--- SUPPLIED INFORMATION Enclosed Below ---
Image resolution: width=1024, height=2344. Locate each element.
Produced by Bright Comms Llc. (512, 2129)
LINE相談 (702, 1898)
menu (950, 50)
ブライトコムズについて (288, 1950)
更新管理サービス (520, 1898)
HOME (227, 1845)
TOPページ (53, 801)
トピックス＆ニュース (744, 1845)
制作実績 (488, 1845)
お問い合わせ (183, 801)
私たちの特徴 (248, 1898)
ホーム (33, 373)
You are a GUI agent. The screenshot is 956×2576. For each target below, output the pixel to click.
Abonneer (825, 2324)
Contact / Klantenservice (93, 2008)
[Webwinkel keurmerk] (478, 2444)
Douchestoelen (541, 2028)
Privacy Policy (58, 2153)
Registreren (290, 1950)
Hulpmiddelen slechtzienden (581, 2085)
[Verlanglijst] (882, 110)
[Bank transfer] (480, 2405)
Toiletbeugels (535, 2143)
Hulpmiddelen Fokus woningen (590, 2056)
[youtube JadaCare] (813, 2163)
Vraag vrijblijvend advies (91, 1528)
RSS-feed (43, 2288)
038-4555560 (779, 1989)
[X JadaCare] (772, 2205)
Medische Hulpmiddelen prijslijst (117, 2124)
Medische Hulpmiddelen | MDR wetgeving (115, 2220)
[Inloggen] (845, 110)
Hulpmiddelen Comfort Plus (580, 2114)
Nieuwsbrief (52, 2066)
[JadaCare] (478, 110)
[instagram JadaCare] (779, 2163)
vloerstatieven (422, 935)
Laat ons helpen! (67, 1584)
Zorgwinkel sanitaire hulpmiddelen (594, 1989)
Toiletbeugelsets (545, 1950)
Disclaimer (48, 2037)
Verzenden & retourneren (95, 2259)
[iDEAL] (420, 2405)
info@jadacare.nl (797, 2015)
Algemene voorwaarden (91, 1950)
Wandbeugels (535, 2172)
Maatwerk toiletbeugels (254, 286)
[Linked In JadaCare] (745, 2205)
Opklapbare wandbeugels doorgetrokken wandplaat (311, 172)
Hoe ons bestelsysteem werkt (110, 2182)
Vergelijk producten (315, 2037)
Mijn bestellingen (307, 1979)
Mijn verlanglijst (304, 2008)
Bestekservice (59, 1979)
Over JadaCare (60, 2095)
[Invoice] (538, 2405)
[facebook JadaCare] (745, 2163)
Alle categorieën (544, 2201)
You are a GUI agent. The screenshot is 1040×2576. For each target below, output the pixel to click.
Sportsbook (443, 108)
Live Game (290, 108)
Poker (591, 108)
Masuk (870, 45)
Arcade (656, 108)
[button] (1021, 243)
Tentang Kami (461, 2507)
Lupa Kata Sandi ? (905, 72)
--- End of Enclosed SUPPLIED INFORMATION ---
ACTIVITY
Copy out, exactly as given, the line containing "Alle categorieën (544, 2201)" together with every line after it in the material.

FINISHED EXERCISE
Alle categorieën (544, 2201)
You are a GUI agent. The screenshot is 1040×2576. For each target below, output the pixel to click.
Sportsbook (443, 108)
Live Game (290, 108)
Poker (591, 108)
Masuk (870, 45)
Arcade (656, 108)
[button] (1021, 243)
Tentang Kami (461, 2507)
Lupa Kata Sandi ? (905, 72)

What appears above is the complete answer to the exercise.